THE RAW MATERIAL The principal raw material of interest is cellulose and hemi-cellulose, which are a part of a broad spectrum of wastes available, many of which include a market value for their ultimate disposition. These negative cost materials include, but are not limited to, wood and paper products of all types as singular separated feed streams or as mixed and blended scraps such as newsprint, magazine clay papers, office papers, cardboard, pulp and paper wastes, cotton cloth, fiberboard, demolition wood, new construction wood waste, garden waste, landscaping wastes, palm fronds and Municipal Solid Waste from which grit, glass, metal and plastics have been removed. Collected materials of agricultural origin of interest include citrus wastes, spent grain liquor from brewing, grain ethanol production residuals, bagasse, sugar beet wastes, restaurant wastes, and expired food and drink shelf products.

Supplement wastes, in lesser percentages, having merit for their enhanced negative costs and for their nutrient value in the process include domestic wastewater treatment plant sludge, septic tank wastes. While not a premium value for disposal (low negative processing cost), animal manure has some process nutrient and feed stock advantages. Other available community waste candidates include sewage bar screenings, storm sewer screenings and road sweepings.

Given an established return on investment from the basic operations, to some degree materials may be purchased for the costs of collection and transportation (moderate and limited positive processing costs) as appropriate for the use of periodic unused processing plant capacity which may include off specification crops, chaff, corn stover, or crops grown specifically dedicated for saccharides processing.

The available feed stock of raw materials will vary from city to city and vary from season to season depending on the nature of the production and collection of the raw material stream. He strongest economic incentive involves broad spectrum unsorted wastes. Historically, even special purpose wastes are not delivered fully separated or a "pure" raw material for the process. Accordingly, the challenge is to receive wastes in the form most convenient to the client, with appropriate service fees, and train employees to produce specified products from the available raw materials load duration.

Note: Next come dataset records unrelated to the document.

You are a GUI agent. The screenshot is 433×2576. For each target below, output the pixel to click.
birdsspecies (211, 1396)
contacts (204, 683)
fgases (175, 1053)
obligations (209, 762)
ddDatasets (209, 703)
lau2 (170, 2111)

THE PREPARATION For MSW associated and similar raw material sources, the first step in preparation includes opening the loads of raw materials and accomplish visual inspection. At this stage the objective is to isolate and exclude large listed toxic or hazardous materials such as florescent tubes, fuel containers, lead acid batteries and the like as may be present in certain waste streams. Small toxic items such as mercury switches will have to depend on water detritus separation in step two. Other sources of cleaner raw materials may be able to avoid this first step, but experience has shown that avoidance of this step to be unlikely.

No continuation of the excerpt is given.